Police Chief Ryan Warfield said while the suspect was being transported to Mercy Allen Hospital a medic also started feeling ill.
“You just never know, I mean she could have touched something that I didn’t. She may have touched the suspect before I got there because a lot of it we thought led to something coming from him because I was with her and never had any symptoms, so we were thinking maybe she had contact with the suspect before I got there,” said Ellis, who never got sick.
While at the hospital, four additional caregivers who had contact with the suspect also started feeling ill, which forced the hospital to take the extreme measure of closing its emergency department so it could be decontaminated, sending patients who could be transported, to other facilities.
“I think that’s why it’s so critical to debrief so we can do that and internally, we will do that with our county partners because in spite of following process, procedures protocols, in spite of donning all of the appropriate protective gear people still were exposed,” said Charlotte Wray, President of Mercy Allen Hospital.
Police on Tuesday said they were testing items from the truck and from the suspect to try and identify the substance that made everyone sick, but on Wednesday, Chief Warfield said the tests that have been conducted so far show no trace of anything.

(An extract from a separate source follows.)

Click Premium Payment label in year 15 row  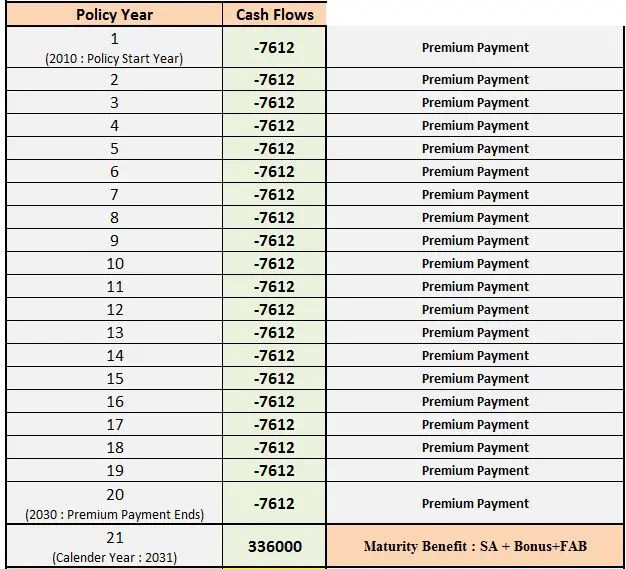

“We searched the car, we searched the suspect, we did not locate anything conducive to an opiate based product. We didn’t locate any fentanyl, carfentanyl, we know that everybody is showing signs of that, but we didn’t locate anything and essentially it’s going to amount to a theft because he stole some stuff from WalMart,” said Chief Warfield.
He said some additional items are or will be tested.
In the meantime, police said the truck they found the suspect in did not belong to him and had a fake license plate on it.
Police said they have identified the owner of the truck, who was not at the scene while they were there, and hope he can provide some additional information about what they might have come in contact with.
Both the hospital and police said the incident has reminded them of the dangers of dealing with something that first responders everywhere are encountering on a routine basis.
“When we debrief on this, there are some things that we learned. The guys did an awesome job and for future reference, as you know, we have to deal with this differently now,” said Warfield.